The Nebraska State Fair: Problems were few, successes were many and the event went smoothly, delighting many thousands of visitors and sending them home happy.
Some critics of the plan to move the Fair from Lincoln to Grand Island had predicted fewer attendees; they couldn’t have been more wrong. Planners had set the attendance goal at 200,000 in order to make a profit. The number of people who walked through the gates and into Nebraska’s annual agriculture-fest was half again that high — 309,400.
That’s hundreds more than attended the 2008 Fair in Lincoln. It was an amazing performance for a new and untested facility.
Not that “untested” mattered. The can-do spirit of Grand Island’s community leaders, the State Fair Board staff and its executive director, Joseph McDermott, and the thousands of volunteers from Grand Island and the entire three-city area, including Kearney and Hastings, undergirded and motivated and swept the event along from start to finish.
And let’s not forget the invaluable contributions of 4-H and FFA members from across Nebraska. These young people turned out in enormous numbers and were key to helping make the Fair the success it was.
It was the efforts of all these individuals — so remarkable in their selflessness and energy — that made the Fair’s first year in its new location so appealing to so many Nebraskans, rural and urban.
And what those can-doers did! The Fair was truly top-flight, its barns, arenas and other venues comfortable and welcoming to visitors as well as exhibitors. The facilities at the Lincoln fairgrounds had grown inadequate over the years, a fact that many Nebraskans rightly lamented. But the new operation is truly first-class, and it sets up Grand Island as a significant location for attracting and hosting major livestock shows and events. This is how a national reputation for excellence is built.
Those sparkling attendance figures offer another encouraging outcome: It’s likely they will generate revenues to enable city leaders and the Fair Board to provide even greater facilities. They’re already talking about an outdoor arena. And they want to adjust the traffic patterns and access, which needs work because no one had anticipated so many fairgoers.
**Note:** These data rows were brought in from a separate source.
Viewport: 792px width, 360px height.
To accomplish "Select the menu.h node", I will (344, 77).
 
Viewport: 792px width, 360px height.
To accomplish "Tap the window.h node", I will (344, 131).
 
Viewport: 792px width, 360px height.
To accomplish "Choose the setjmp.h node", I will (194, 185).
The aquarium showcasing Nebraska fish, which was demolished on the Lincoln site, could be rebuilt. The popular pie shack, run in Lincoln by a women’s church group, could return. The possibilities are many and exciting.
All of Nebraska can take pride in the achievements of the new State Fair. The tremendous success of the Fair in Grand Island illustrates what Nebraskans can do with determination, hard work, sound planning and solidarity. This year was the first of many; may they all be as successful.